A ansiedade da torcida grená deve chegar ao fim neste domingo (11), por volta das 15h15min, quando a escalação oficial do Caxias para a estreia no Gauchão for finalmente revelada em Ijuí para o jogo contra o São Luiz. O clima de dúvida, alimentado pelas últimas derrotas nos jogos-treino, foi um dos temas da última coletiva do técnico Fernando Marchiori.
Ao ser questionado se o desempenho em campo justificava o placar das derrotas por 1 a 0 para o Monsoon e 2 a 1 para o Nóia, Marchiori negou que o time tenha sido inferior:
— Não, não. É como eu falo, tem alguns momentos dessa preparação que, contra o sub-20, você não é exigido na parte defensiva e serve para treinar variações ofensivas. Mas, por exemplo, aqui contra o Novo Hamburgo, nós colocamos um time base os primeiros 45 minutos, o jogo terminou empatado e nós tivemos um ótimo trabalho. Contra o Monsoon, nós tivemos três ou quatro oportunidades, enquanto eles tiveram mérito na última bola, que foi o único chute ao gol deles em todo o jogo de preparação — analisou.

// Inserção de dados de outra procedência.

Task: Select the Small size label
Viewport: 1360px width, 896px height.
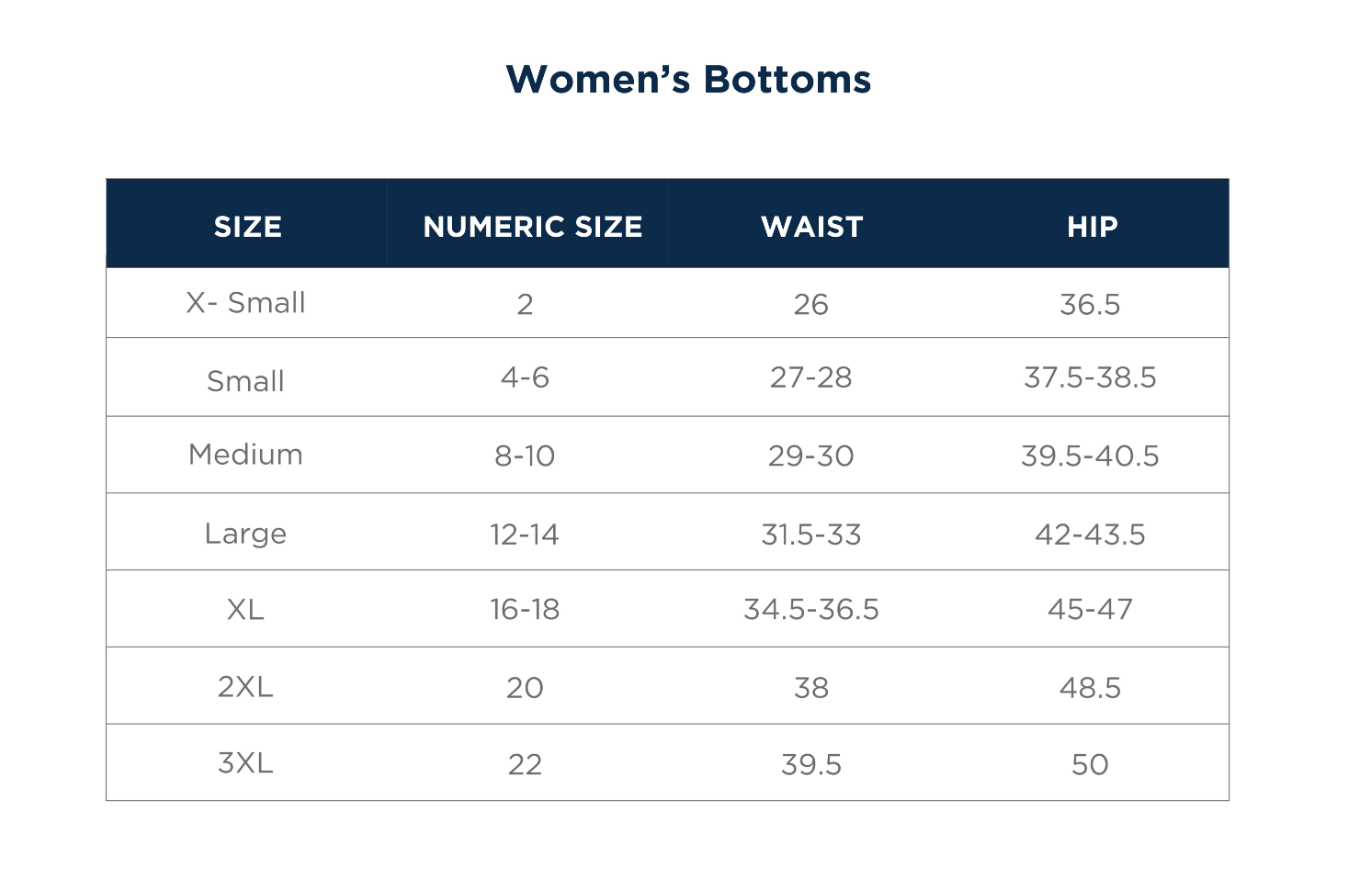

Para o comandante, a preocupação externa com os placares não reflete a realidade do vestiário, que lida com a necessidade de entrosar uma espinha dorsal praticamente nova em todos os setores.

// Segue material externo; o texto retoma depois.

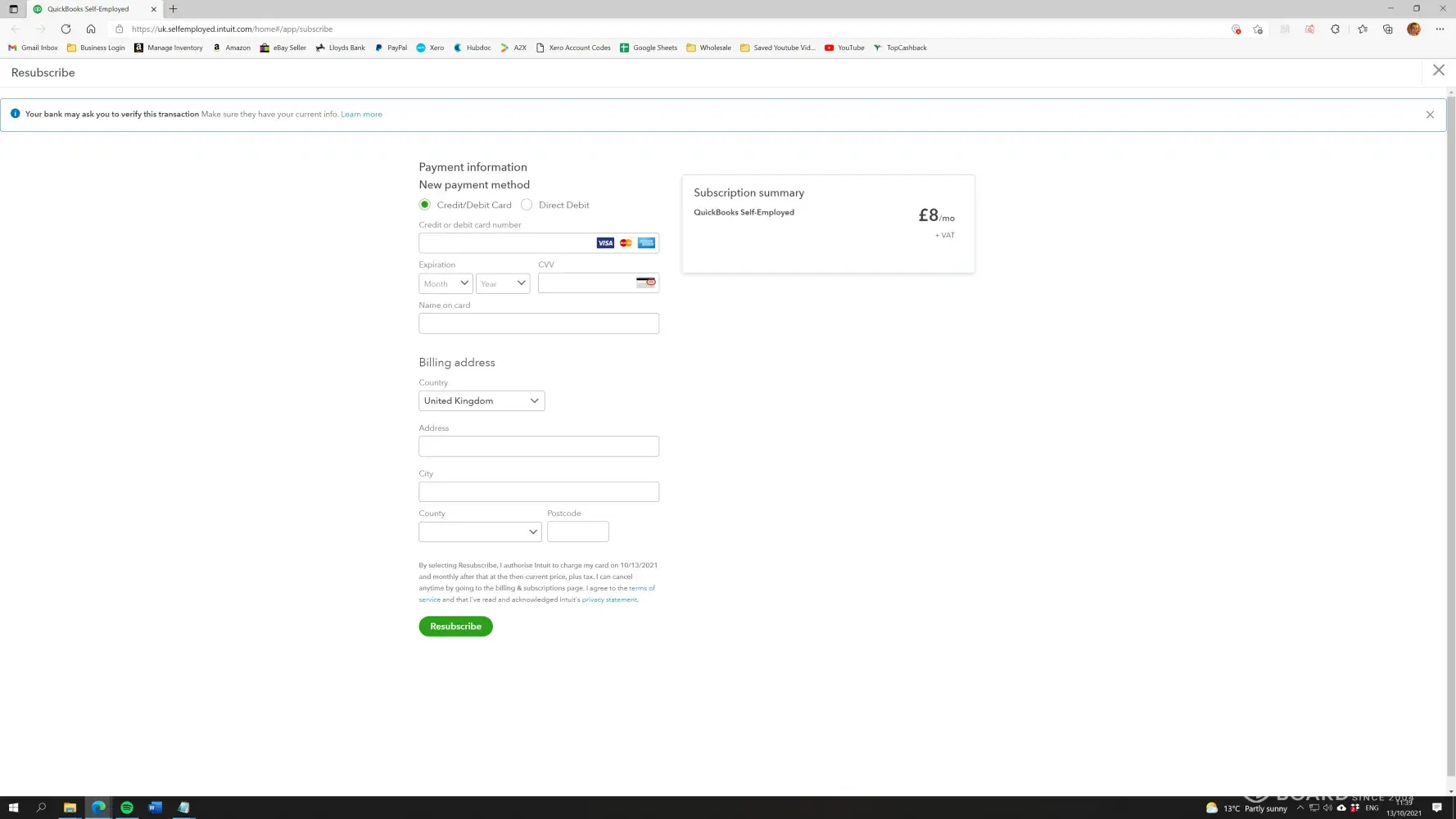Open browser favorites star icon
The image size is (1456, 819).
point(1362,29)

— Para mim, o placar é o que menos me preocupa. Eu acho que não temos que criar esse peso, pois a fase de construção é exatamente isso. Se pegarmos os remanescentes, veremos que os goleiros não são, a zaga inteira não é, e os volantes também não são atletas que já estavam aqui. Em cada treino você tinha dois ou três novos, então tudo isso requer um entrosamento e uma fase de adaptação que é um processo natural. Requer um entrosamento novo, requer uma fase nova, e tudo isso são processos que se tem que passar em uma forma de construção — destacou o treinador.
MINUTAGEM
Outro obstáculo detalhado por Marchiori é a falta de homogeneidade física. A diferença de tempo de inatividade entre os atletas que vieram da Série C e os que estavam em divisões com calendários maiores cria uma diferença de ritmo que influenciará as escalações.
— Com certeza a minutagem vai pesar, por isso dividimos os trabalhos entre 50 a 60 minutos para igualarmos o tempo desses atletas em campo e dar o máximo. É humanamente impossível você ter lastro quando se compara a times como Inter e Grêmio, cujos atletas jogaram 70 jogos e pararam 20 dias. Nossos jogadores tiveram o último jogo oficial em agosto, são praticamente cinco meses ou meio ano parados, e essa diferença de ritmo físico é brutal. É muita coisa, então a diferença é brutal entre os atletas que estão chegando e os que mantiveram alguma atividade — finalizou.